By Project MUSE

The Association for the Study of African American Life and History, widely known as the founders of Black History Month, has selected Project MUSE to host its journal, Black History Bulletin. Black History Bulletin is a scholarly journal dedicated to enhancing teaching and learning in the areas of history and to publish, generate, and disseminate peer-reviewed information about African Americans in U. S. history, the African Diaspora generally, and the peoples of Africa.

The Black History Bulletin was founded in 1937 by Carter G. Woodson, known as “The Father of Black History,” in response to a request from Mary McLeod Bethune – founder of Bethune-Cookman College and member of the board of the Association for the Study of Negro Life and History – that the Association create a publication that would serve the needs of teachers and general readers. The result was the Negro History Bulletin, now known as the Black History Bulletin.

The journal from the Association for the Study of African American Life and History is among the more than 40 titles that have joined Project MUSE’s expanded journal hosting program this year. Titles in the program are not included in the MUSE journal collections, but libraries may take up individual subscriptions to access the titles on the platform. A Premium Plus Package containing almost all of the hosted journals, including Black History Bulletin, is also now available for subscription.

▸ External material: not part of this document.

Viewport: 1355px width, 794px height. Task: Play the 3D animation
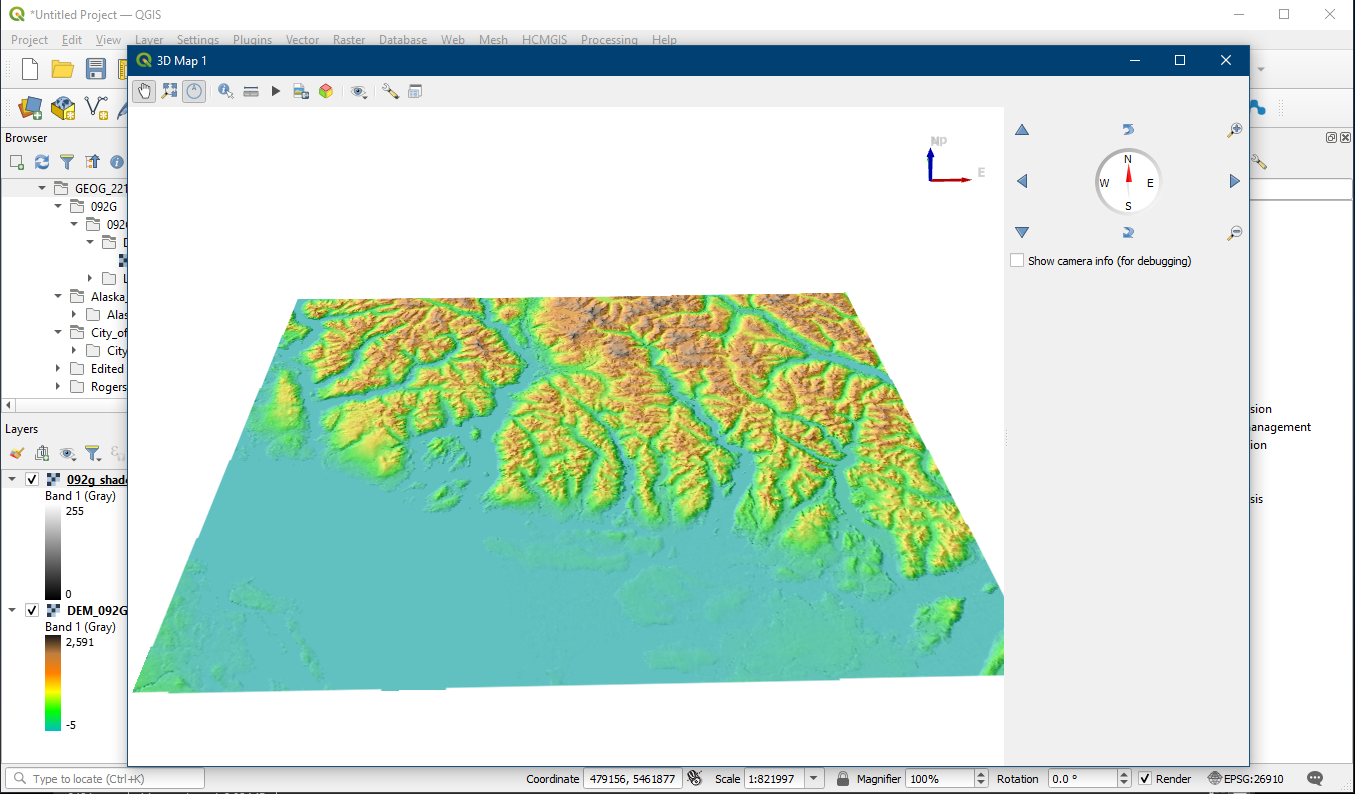tap(276, 91)
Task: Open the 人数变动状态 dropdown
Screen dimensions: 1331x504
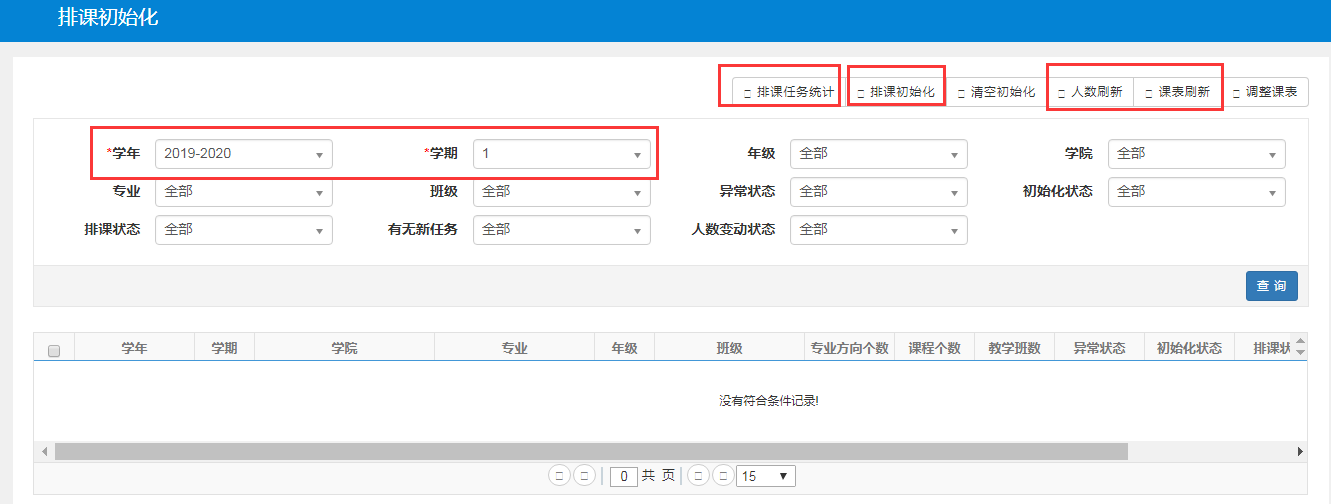Action: 878,230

Founders of Black History Month

Each year the question is asked: Why does Black History Month occur in February? The relevance of can be traced back to 1926, when ASALH’s founder Dr. Carter G. Woodson first established “Negro History Week” during the second week of February, because it encompasses the birthdays of Abraham Lincoln and Frederick Douglass—both great American symbols of freedom. However, Woodson never confined Negro History to a week, believing instead that it should be incorporated into teaching year-round, with the week set aside as a time for students celebrate their knowledge gained and its role in the ongoing struggle for racial equality.

Decades later, ASALH sought recognition from the federal government, to set aside the month of February in official observance of Black Americans’ contributions to the history of the United States and the world. In 1986, which was also the first year of the celebration of Martin Luther King, Jr.’s birthday as a national holiday, the U.S. Congress, in a joint resolution of the House and Senate, designated the month of February as “National Black History Month.”Each year the association develops the annual theme. MUSE is pleased to facilitate the study of Black history this month, and year-round, through hosting journals like Black History Bulletin and many other scholarly publications in the field.

“The Black History Bulletin offers educators a rich corpus of peer-reviewed scholarship to enhance the teaching and learning of Black history” said Liz Brown, Publisher Relations Manager for Journals at Project MUSE. “We’re thrilled the Association has chosen the MUSE platform to host and expand the dissemination of their work, and it’s especially exciting to be working with the association that founded, and continues to support through its programming and educational outreach, Black History Month.”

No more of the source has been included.